Housing is one of the top issues in the German election on Sunday. Proposals reveal a traditional left-right divide: the Social Democrats and Greens seek to rein in prices with rent controls; the Christian Democrats and liberal Free Democrats call for more construction, including by relaxing planning laws and other regulatory requirements.
Coinciding with the federal election, a referendum in Berlin will decide whether the city-state expropriates about 200,000 homes.
The proposal is for private landlords owning more than 3,000 properties to be “socialized”. Supporters argue this would lower prices, as the houses would no longer need to be profitable, but this betrays a simplistic understanding of the market. If the government makes it impossible for developers and landlords to turn a profit, they will develop and rent out fewer apartments and the housing shortage will grow, not shrink.
That’s exactly what happened when Berlin froze rents last year: the number of apartments on the market dropped 57 percent. Owners kept their flats empty while the Constitutional Court reviewed the new law. It ruled in April that the freeze was unlawful. Renters had to suddenly pay a year’s worth of missed rent increases.
Now left-wing parties want to try the same nationally.
Rent cap
Specifically, they would cap rents at the local average. This could deter investment.
A similar rule exists in Sweden: rents there must match those of comparable apartments nationwide. This has led to a shortage of rental apartments, because there is no money in building any. The European University Institute has calculated that Swedish rents would need to rise 70 percent to give developers a 5 percent return on their investment.
Housing in Berlin is cheaper than in Hamburg or Munich, and far cheaper than in London or Paris. The city’s relatively low rents, and burgeoning startup scene, attracted expats and Germans from other regions. Before the pandemic, Berlin’s population was growing by 40,000 per year. Rents doubled in a decade.
Since reunification, the city has sold roughly 200,000 apartments, many in the former East Berlin, to private investors. If the referendum is successful, many of those apartments could be returned to public ownership — although, like the rent freeze, such an expropriation may not stand up in court.
Shortages
Deutsche Bank reckons the country as a whole is about one million homes short. Rents have increased 35 percent in the last decade. The average price of a new home has doubled.

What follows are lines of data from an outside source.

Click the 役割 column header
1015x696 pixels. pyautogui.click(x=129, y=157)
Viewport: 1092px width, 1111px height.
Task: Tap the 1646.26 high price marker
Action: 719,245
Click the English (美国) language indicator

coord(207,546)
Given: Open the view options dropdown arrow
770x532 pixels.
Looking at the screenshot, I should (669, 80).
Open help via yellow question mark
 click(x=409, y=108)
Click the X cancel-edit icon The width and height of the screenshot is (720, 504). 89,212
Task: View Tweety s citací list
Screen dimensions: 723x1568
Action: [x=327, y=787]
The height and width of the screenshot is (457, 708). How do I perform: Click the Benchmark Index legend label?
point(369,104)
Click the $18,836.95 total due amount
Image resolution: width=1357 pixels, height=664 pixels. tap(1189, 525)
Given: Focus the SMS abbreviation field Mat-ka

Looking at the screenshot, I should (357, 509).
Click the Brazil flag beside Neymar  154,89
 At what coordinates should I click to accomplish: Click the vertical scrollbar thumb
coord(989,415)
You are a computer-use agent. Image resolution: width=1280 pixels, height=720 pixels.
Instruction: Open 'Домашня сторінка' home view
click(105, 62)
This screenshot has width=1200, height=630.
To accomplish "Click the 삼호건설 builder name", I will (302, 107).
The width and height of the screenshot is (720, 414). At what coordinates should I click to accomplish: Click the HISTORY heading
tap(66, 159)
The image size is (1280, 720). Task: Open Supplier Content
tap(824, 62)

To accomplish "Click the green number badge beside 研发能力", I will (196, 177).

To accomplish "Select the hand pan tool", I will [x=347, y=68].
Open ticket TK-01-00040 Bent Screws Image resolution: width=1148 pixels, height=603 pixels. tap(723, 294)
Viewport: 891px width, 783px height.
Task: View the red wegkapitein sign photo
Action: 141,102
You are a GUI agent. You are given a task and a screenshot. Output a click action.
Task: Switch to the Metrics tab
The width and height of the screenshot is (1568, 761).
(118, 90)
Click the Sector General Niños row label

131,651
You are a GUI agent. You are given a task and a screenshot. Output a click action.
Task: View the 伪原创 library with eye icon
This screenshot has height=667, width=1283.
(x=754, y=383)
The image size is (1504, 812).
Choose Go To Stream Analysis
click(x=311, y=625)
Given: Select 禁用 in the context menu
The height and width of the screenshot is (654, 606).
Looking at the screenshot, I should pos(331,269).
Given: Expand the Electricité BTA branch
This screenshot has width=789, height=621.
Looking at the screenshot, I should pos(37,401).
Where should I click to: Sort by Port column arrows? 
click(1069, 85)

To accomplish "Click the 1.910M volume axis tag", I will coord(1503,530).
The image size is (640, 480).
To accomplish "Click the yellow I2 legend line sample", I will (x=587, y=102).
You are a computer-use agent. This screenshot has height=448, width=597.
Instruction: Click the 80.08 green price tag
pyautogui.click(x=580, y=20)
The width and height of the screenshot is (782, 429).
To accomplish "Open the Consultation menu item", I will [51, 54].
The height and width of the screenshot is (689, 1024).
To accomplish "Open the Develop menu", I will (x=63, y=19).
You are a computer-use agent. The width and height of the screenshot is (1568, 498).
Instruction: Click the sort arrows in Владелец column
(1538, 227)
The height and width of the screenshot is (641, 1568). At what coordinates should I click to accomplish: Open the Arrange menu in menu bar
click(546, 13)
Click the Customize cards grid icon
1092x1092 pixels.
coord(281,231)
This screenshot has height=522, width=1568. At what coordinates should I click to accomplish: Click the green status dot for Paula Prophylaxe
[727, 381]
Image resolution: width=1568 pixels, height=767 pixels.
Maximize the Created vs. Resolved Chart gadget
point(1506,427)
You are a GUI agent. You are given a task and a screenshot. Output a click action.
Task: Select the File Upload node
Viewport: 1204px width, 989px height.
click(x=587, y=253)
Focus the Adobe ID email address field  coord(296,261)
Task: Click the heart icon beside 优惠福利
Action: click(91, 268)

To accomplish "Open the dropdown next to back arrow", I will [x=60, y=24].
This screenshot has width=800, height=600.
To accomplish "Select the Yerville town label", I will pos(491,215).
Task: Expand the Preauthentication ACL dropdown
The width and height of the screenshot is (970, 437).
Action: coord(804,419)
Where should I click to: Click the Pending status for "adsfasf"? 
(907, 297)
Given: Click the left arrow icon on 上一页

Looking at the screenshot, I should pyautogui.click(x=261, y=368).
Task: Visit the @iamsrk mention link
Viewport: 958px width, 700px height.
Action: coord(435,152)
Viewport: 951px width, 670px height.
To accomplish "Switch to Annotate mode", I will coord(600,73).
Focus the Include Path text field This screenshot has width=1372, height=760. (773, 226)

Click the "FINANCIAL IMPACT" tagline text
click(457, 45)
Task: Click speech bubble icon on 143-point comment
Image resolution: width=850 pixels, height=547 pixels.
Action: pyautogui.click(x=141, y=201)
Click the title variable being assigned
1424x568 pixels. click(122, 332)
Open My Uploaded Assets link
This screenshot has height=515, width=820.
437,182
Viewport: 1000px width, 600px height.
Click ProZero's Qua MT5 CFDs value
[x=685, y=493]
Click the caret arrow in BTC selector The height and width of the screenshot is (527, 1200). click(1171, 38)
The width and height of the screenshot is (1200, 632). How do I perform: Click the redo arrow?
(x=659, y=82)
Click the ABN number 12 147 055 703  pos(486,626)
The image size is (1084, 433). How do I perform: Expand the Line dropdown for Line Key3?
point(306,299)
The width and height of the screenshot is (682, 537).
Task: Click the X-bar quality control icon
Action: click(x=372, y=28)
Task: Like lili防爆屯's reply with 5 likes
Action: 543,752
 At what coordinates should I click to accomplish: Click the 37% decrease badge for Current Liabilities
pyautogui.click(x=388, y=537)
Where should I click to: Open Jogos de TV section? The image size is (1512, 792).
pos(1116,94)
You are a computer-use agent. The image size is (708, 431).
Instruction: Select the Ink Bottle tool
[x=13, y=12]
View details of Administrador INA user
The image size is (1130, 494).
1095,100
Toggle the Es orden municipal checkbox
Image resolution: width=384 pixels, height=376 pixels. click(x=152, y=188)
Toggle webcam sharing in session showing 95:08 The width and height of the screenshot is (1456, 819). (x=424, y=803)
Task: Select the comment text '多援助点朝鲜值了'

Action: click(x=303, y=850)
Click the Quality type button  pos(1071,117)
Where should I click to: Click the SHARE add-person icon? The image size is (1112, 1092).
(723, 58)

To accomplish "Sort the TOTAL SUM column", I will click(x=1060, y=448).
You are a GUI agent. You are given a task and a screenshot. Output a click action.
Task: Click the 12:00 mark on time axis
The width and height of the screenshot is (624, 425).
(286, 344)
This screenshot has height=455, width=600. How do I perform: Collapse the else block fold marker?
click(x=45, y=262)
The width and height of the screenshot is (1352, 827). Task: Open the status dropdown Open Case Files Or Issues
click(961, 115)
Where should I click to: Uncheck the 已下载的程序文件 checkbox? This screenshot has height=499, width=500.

Half the population rents. Two-thirds of Germany’s 23 million rental apartments are owned by small landlords. The remaining third are owned by public housing corporations and large investment companies.
The outgoing “grand coalition” of Christian Democrats and Social Democrats maximized rents, increased rental subsidies from €145 to €190 per month for couples and allocated €5 billion to state governments to build 1.5 million homes.
Resistance comes from local governments, which are reluctant to sacrifice green space. Especially for “affordable” housing, which has the stigma of being housing for poor people.
This is also a challenge in the Netherlands, which has far more social housing than Germany. One in three Dutch homes is owned by a housing association. Here in Amsterdam, the share is one in two. Private rental apartments comprise less than 10 percent of the market. Yet demand for housing still outstrips supply in Dutch cities while rural municipalities and small towns are slow to expand.
What the government should do
One advantage Berlin has over Amsterdam is space. It is four times the size of the Dutch capital. Especially in the former East Berlin, there is room to build. The last thing the city should do is scare away developers.
The national government can help.
It is illegal to evict tenants who pay their rent on time. Rents can not be 10 percent above the local average. Rent increases are limited to 15 or 20 percent, depending on the state.
This has created disparities. Tenants who have lived in the same apartment for years or decades pay low rents. New tenants pay the maximum.
Landlords sometimes resort to shenanigans like classifying repairs as “modernizations” in order to justify rent increases; a loophole left-wing parties want to plug. But that would be adding regulation to solve a problem created by regulation in the first place.
The better option is to either liberalize rents or allow landlords to evict tenants when their contracts expire. (Doing both would shift too much power from tenants to landlords.) In Spain, rent increases are tied to inflation for five years. After five years, owners can either evict tenants or raise rents freely.
Germany should also make it easier to buy a home. It has some of the strictest mortgage requirements in the EU. Buyers need to bring proof of employment, equity and income as well as a credit report and extract from the land register; pay for a property assessment, pay the realtor’s fees and pay between 20 percent and a third of the value of a house out of pocket. Monthly mortgage payments cannot exceed 40 percent of net income. Unlike in the Netherlands, homeowners cannot deduct mortgage interest from their taxes.
Making it easier (or possible!) for Germans with a low or unstable income to buy a home would ease pressure on the rental market. Especially in Berlin, where 80 percent of the population rents.